Афанасий первым догадался о том, что произошло. Бедный брат Малафей, он же обещал вернуть ценности обители и явить всем подлость Гурия. После их разговора Ржевитин, верно, пришёл в трапезную и совершил новую замену. Но если это так, ценности снова вернулись на своё место в казначейский корпус. Спешно вызванный Симон с удивлением подтвердил это. «Бедный брат! Сколь неуместной оказалась его последняя добродетель», — с горечью думал Афанасий, поглядывая на постепенно приходящего в себя Гурия, который, не утруждая себя объяснениями, твердил одно:
— Я же говорил, что там не было ценностей, я же говорил...
— Ценностей действительно не было, — подтвердил Голохвастов и смахнул на пол глиняную голову. Отомстил всё-таки Гурию за тогдашнюю шутку насчёт того, к какому золоту приставлен Афанасий.

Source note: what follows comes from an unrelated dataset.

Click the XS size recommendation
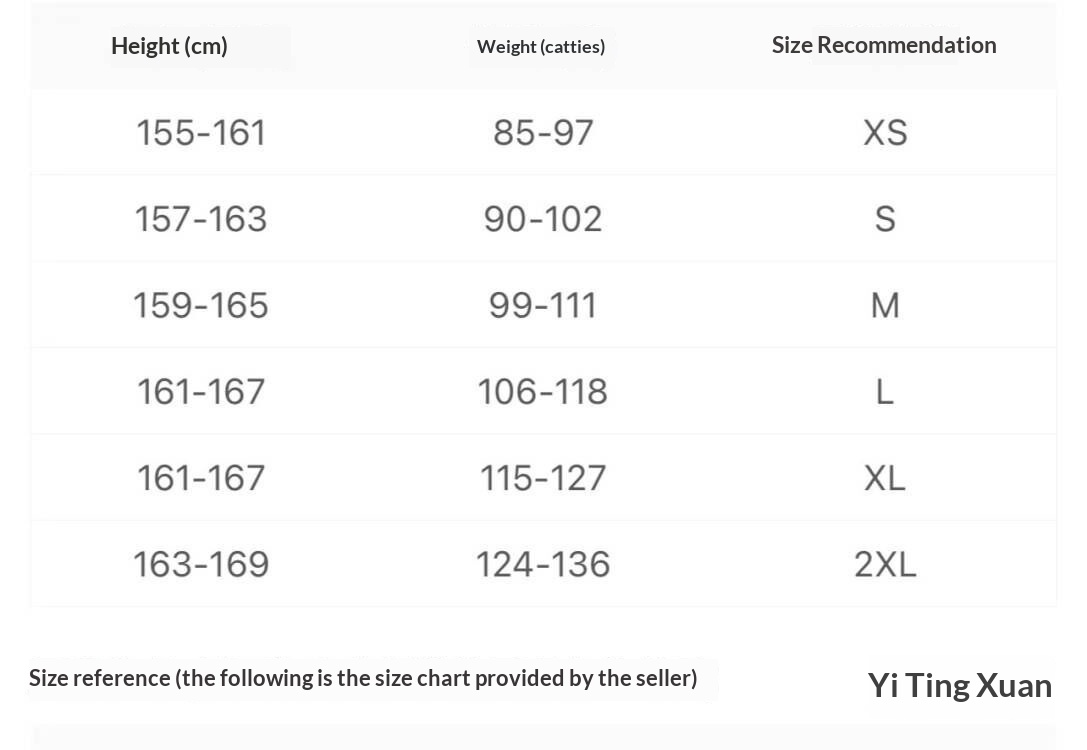pyautogui.click(x=885, y=133)
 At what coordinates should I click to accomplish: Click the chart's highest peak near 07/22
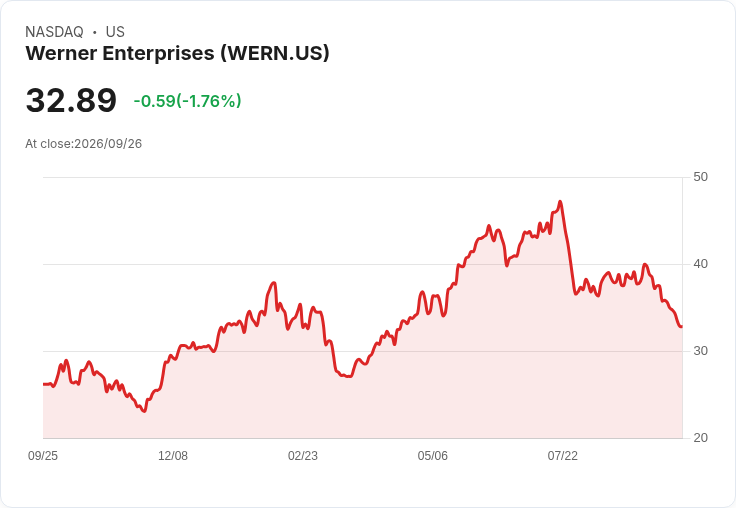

На том дело и кончилось, не было настроя, чтобы дойти до сущности, обязались ведь простить друг другу прегрешения. Только Афанасий не мог найти в себе силы для этого и кипел от негодования: ушёл-таки, подлец, извернулся, в который раз обвёл вокруг пальца. А Гурий снисходительно посматривал в его сторону и усмехался: чего взять, молодой ещё.
Старцы вышли на площадь, с ними и воеводы. Иоасаф снова говорил о мире и согласии, Долгорукий с Голохвастовым показывали это воочию, обнимались и вздымали крепко сжатые руки. К тому же призывали своих сторонников, и на площади началось настоящее братание. Ему очень поспособствовали появившиеся бочки с вином и пивом. Прощай, Масленица, которую в этот раз никто так и не видал, здравствуй, Великий пост, который, к несчастью длился в монастыре уже три месяца.